Ben ilhamımı nefes almaktan alıyorum. Çünkü insan nefes aldıkça yaşar ve tasarım dili gelişir. Bazen yürürken bir yaprağın düşmesinden, motor kullandığım da Şişhane’den ofise giderken geçtiğim Balat Köprüsü’nden izlediğim eski İstanbul’un silüetinden, bazen İstanbul’un kaosundan, bazen Paris’ in sokaklarından, bazen Barselona’da Gaudi’nin eserlerine bakarken, Lizbon’da ara sokaklardan gezerken cepheyi süsleyen seramiklerden, Abu Dhabi’de Louvre Müzesi’ni gezerken… Kısacası, nefes alırken.

Projelerinizi hayata geçirdiğiniz mimarlık ofisinin çalışma alanlarından bahseder misiniz? Kuruluş felsefesi nedir?

Erhan Sağır Design Studio olarak ağırlıklı olarak horeca alanında tasarımlar yapıyoruz. Yaptığımız çalışmaların yüzde 50’si restoranlar ve kafeler, yüzde 30’u oteller, yüzde 20’si ise konut projelerini içeriyor. Türkiye’de Accor Oteller Grubu’nun tasarım ofislerinden biriyiz. Ayrıca şimdilerde Hilton ve Marriot Otel gruplarının farklı markalarına da tasarımlar yapıyoruz.

Yurtdışında da birçok projede imzanız var. Bu konuda bilgi alabilir miyiz?

Güncel olarak Amerika, Avrupa ve körfez ülkelerinde eş zamanlı yürüttüğümüz projelerimiz devam ediyor. Amerika’da Atlanta, Orlando ve Los Angeles projelerimiz ve İngiltere’de Londra projemiz yeni bitti. Portekiz-Lizbon, İsviçre-Zürih projelerimiz ise yapım aşamasında. Ayrıca Dubai’de beş ayrı lokasyonda devam eden projelerimiz var.

Bir mekanın tasarımını oluştururken süreç sizin için nasıl ilerliyor?

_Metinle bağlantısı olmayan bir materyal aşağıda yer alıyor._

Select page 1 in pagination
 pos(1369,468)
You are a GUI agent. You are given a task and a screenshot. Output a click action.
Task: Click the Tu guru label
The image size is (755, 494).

Bizim için hikaye çok önemli. Hatta bununla ilgili bir mottomuz bile var. “Hikayesi olan mekan sınır tanımaz.” Tasarımlarımız için hikaye ve mekanın karakteri çok önemli oluyor. Çünkü, hikaye, kahramanları olmadan hayata geçemez. Tasarım sürecinde aldığımız ön ve temel bilgilerle her projemiz için bir hikaye oluşturmaya çalışıyoruz ve bunun için doğru işleyen yerleşim planı önceliğimiz oluyor. Sonrasında, kullanılacak malzemelerin belirlenmesi, daha sonra ise tasarım süreci başlıyor. Doğru plana ulaşmak için birçok eskiz denemesi, temize geçilen iki boyutlu çizim sonrası görselleştirme ve en son doğru tekniklerle keyif veren bir sunum yapma süreci oluyor.